We're Out of Rebar Jokes
Seriously, there's only so many headlines I can come up with about rebar. So it's a good thing that this afternoon we had our city inspection of the installation for the slab rebar, and tomorrow morning, first thing, we have the engineering inspection which will include taking samples of the concrete that is getting poured tomorrow morning. You read me right, our first real concrete goes in tomorrow!
A new feature: foundation-cam! We set up a stop-motion camera and filmed some of the work today. With any luck, it will work while concrete is being poured tomorrow. For now, watch our contractors walk around and put in keyway.

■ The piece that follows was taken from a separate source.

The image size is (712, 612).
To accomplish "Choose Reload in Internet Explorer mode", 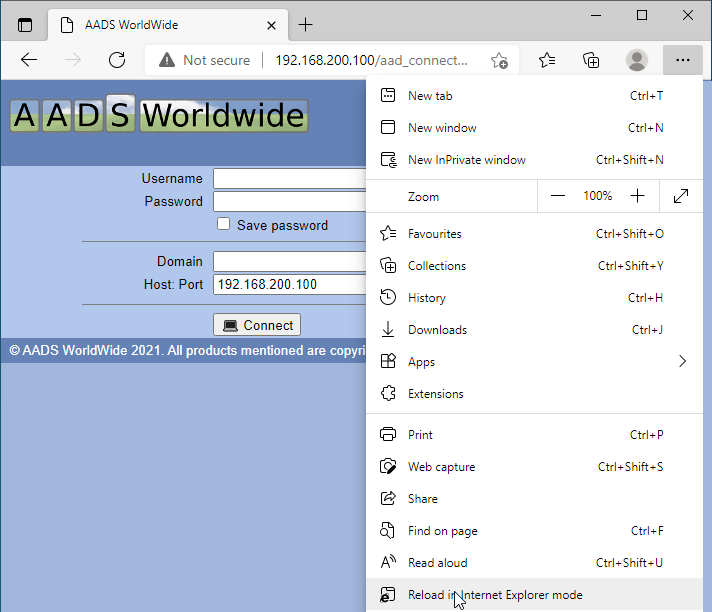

This evening, after getting home from a meeting, we walked around on the mattress. It really is starting to feel like a room. More room than I really wanted to pay for, but a room, and thus nearer to finally being pile-free.
There's one wall in the basement space, a shear wall that cuts the smaller portion (under what used to be the back porch and is now the bathroom and laundry room) from the bigger portion (under the dining room and kitchen). It is not concrete; it's just a super-beefy wall with tie-downs to hold it to the slab.
One of the stupider discussions we had during the process (with our former collection of contractors, natch) was about whether we should include keyways in the bottoms of the walls (as opposed to having a straight joint held in place by just rebar). The argument being, I guess, that they take extra work to make. This is a keyway form sitting in place. Frankly, a bit of belt-and-suspenders is not un-called-for at this point.
As the floor gets taller, the water heater gets closer to being in the right place.
The strangest condition in the rebar is around the shoring: the rebar gets tighter together, and there are these diagonal pieces to make it firmer. You can really feel the difference when walking there: it feels solid rather than bouncy.
The dog is still distressed by the lack of access.
One of the things our structural engineer did to tie the "plugs" where the shoring is sitting to the main slab is have the contractors cut away part of the shoring and run some rebar straight through.